# 1PN metric vs. Schwarzchild

by andert
Tags: metric, schwarzchild
 P: 12 I'm sure there is a simple answer to this question, but I have been looking at the first Post-Newtonian (1PN) metric (for my own research) and noticed that the time-time component of the GR metric is: $$g_{00} = -1 + 2U - 2 U^2$$ where U is the Newtonian potential. The time-time component of the Schwarzchild metric, however, is $$g_{00} = -1 + 2M/r$$. There is no quadratic in the Newtonian potential even though this metric is an exact solution of the field equations. Is this because it is in a different gauge?

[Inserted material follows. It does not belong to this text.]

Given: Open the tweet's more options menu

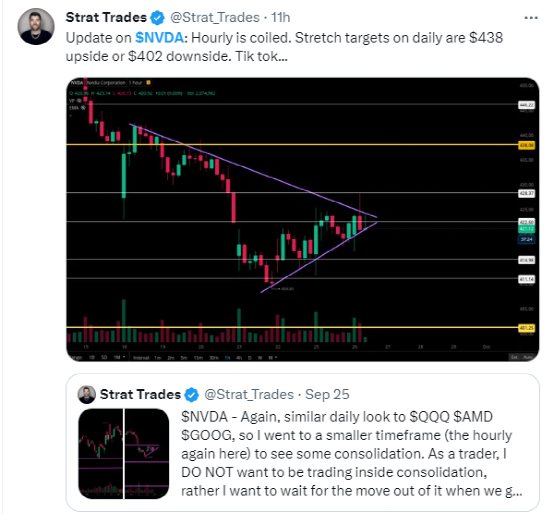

 Emeritus Sci Advisor PF Gold P: 5,441 You can make g00 look like anything you like, just by a choice of coordinates. Suppose I set g00=f(r), where f is some arbitrary function, and I don't give you any other information about my coordinates. You can then use this equation to define an r coordinate. For instance, suppose g00 changes by a factor of 2 between r1 and r2. Then we've effectively defined r=r2 to be the location where gravitational time dilation differs by a factor of 2 from its value at r=r1. With this implicit definition of the r coordinate, we can now go ahead and infer the rest of the metric.
 P: 12 Alright, yes, coordinate system or gauge. I see that. Each of them is a in a specific gauge. Now, what is different about the gauges of the 1PN and Schwarzchild metrics specifically? The 1PN gauge is a harmonic one. So if I were to take a static spherically symmetric field, I would have the 1PN time-time component, $$g_{00} = -1 + 2M/r - 2(M/r)^2$$ Is the idea that, in this special case, we can make a change of gauge (coordinates) to eliminate the quadratic term but in the general case of many bodies (with a sum over masses) we cannot?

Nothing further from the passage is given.